2) Schwarze werden im weißen Westen ohne Bedenken getötet. Z.B. durch Polizisten oder “Stand-your-Ground-Extremisten” in USA. Oder (wenigstens billigend) durch die EU im Mittelmeer. Oder …

Also 1) mit 2) zu vergleichen, finde ich nicht gerechtfertigt.

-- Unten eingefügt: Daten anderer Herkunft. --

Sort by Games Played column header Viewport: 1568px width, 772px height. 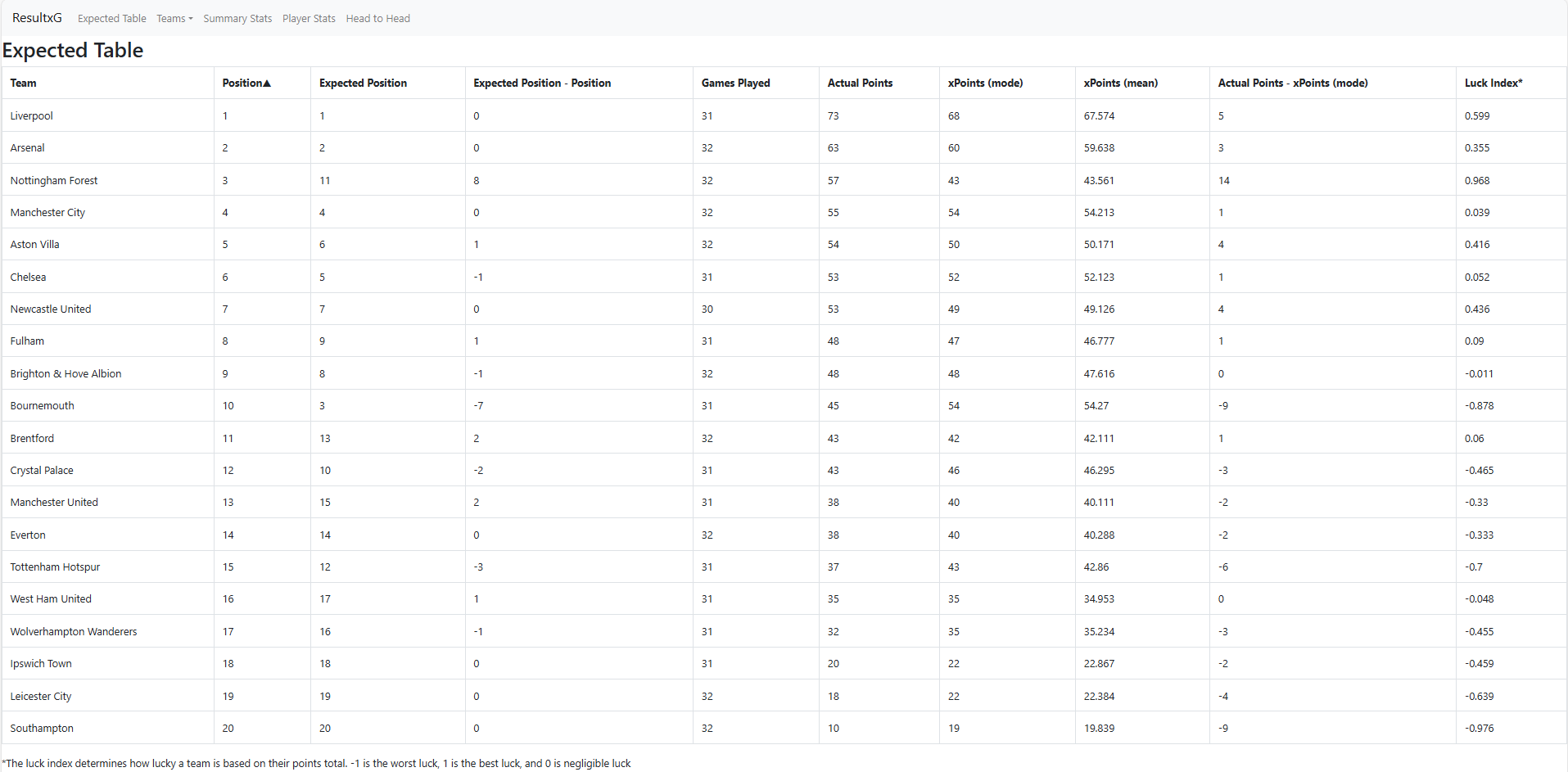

Dass der Musiker laut Artikel von “faschistischer Einstellung” redet, ist für mich eigentlich nur lächerlich. Es gibt Staaten, die aktuell in den Faschismus rutschen. Es gibt mittlerweile erstaunlich viele Uni-Professoren, die die USA mit ihrem von den religiösen Extremisten übernommenen obersten Gericht und Gerrymandering und und … bereits als in den Faschismus gleitend sehen. Ich kann die Aussagen des Musikers daher nicht ernst nehmen. Er redet m.M.n. von Dingen, die er nicht versteht. Ist aber auch egal …

Hubs
19. 08. 2022 20:21
Antworte auf  diinzs

Und wie viele Schwarze werden in den USA von anderen Schwarzen oder Braunhäutigen getötet, aber das ist natürlich etwas anderes.

John Wick
19. 08. 2022 13:04

Kulturelle Aneignung ist wieder mal so ein geistiges Top Framing von schlechten Menschen.
Es gibt entweder diese Kultur oder diese Szene aber keine Aneignung.
Menschen die Andere wegen kultureller Aneignung belästigen sind 100%ige Rassisten.